Beyond the Hour of Code

Where do we go next?

Hour of Code Recap

We had a big week last week with our first elementary district-wide Hour of Code. Between after school events and class visits, in one week, we were able to introduce about 680 students to the basics of computer science with coding activities that involved , ScratchJr Hopscotch, and Code.org.

In our Schoology FTIS EdTech Kids group, the kids are still showing enthusiasm for coding, and so the big question is, how can we continue to encourage their enthusiasm and tie in some of this excitement to what we're doing in the classroom?

Below are some ways you can keep your kids coding.

ScratchJR - Connect to Math and Literacy

ScratchJR has a lot of potential when it comes to story telling, reporting and even practicing math skills. Activities in ScratchJr can be teacher or student created and can be shared through email or airdrop.

Curriculum Connections
The awesome thing about ScratchJR, is that there is an incredible curriculum for teachers that will get you started. Be sure to check out the Animated Genres lesson. Here you can see how you can get students started with storytelling and creating games in ScratchJR. In Playground Curriculum students can learn how to recreate popular playground games like tag and mini golf in ScratchJr. Reinforcing Math and Literacy Skills shows you how you can create lessons that help students review basic letter sounds and math.

Activities Cards
You will also find printable Activities cards that you could even use for Indoor Recess to keep your kids learning and to help them get acquainted with ScratchJR basics.

Have Some Time to Learn?
If you have some time to spend on Scratch JR take a look at this vodcast from TeacherCast on Classroom Coding Projects.
ScratchJr Activities Guide

ScratchJr and Numeracy

Coding Lesson 2 Scratch Jr Numeracy

Using ScratchJR for Informational Reports

ScratchJr teacher tutorial sun safety

ScratchJr with a Writer's Workshop

Coding and Storytelling with Scratch Jr

Hopscotch - Learning to Make your Own Games

Hopscotch is a great coding app for kids who have experience with coding. They have a number of activities that include embedded videos that walk kids through the steps of using the more advanced features. It also include a variety of mathematical expressions.
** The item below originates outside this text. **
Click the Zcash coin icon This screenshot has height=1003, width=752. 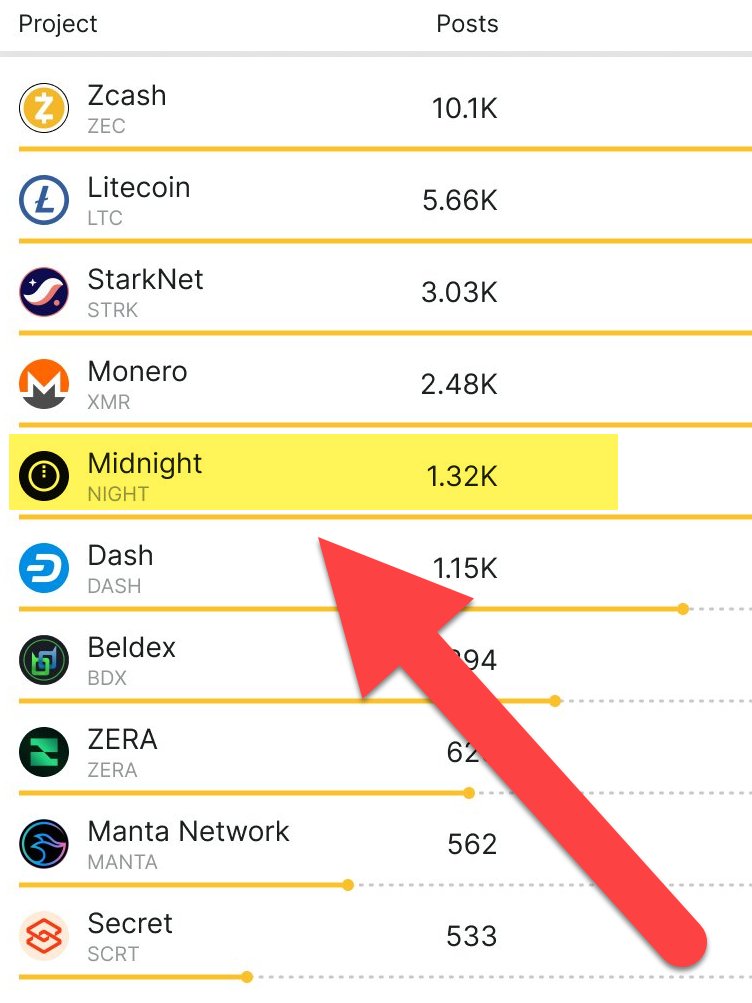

Like ScratchJr, Hopscotch also has a curriculum available for teachers wanting to use it with their class. Check out the PDF Hopscotch Curriculum: Learn to Code Make Cool Stuff. In the introductory material they claim that if you go through all of the lessons you will meet all 8 NGSS Engineering Practices and the CCSS Math Practices. In the lessons students begin with a simple Crossy Road game and built up to an Escape the Room challenge and design your own workshops.

On the Hopscotch Parent and Educators page you can also register to download a series of digital lesson plans and presentations. The zip file includes lessons for looping, randomization, cause and effect and instructions for creating a final project.

Check out the video below for creating a simple Emoji draw program in Hopscotch.
Draw with emojis

Code.org - Free Course Work

As a teacher you can create a course in Code.org, add, manage and track your students' progress in learning the fundamentals of computer programming. For k-5 students there are four courses that students can work through. Each course includes a number of age appropriate tasks that increase in difficulty as the student progresses through. You will find free lesson plans, be able to see your students work and the skills they are practicing.

Sign up for Code.org here.

It is easy to add your students and it will assign them appropriate passwords for their level that you can print out for them to share.

This would be a great activity for computer lab time, and if you sign kids up, you could also let them go at their own pace on their iPads. Just giving them access will help them get pretty far on their own!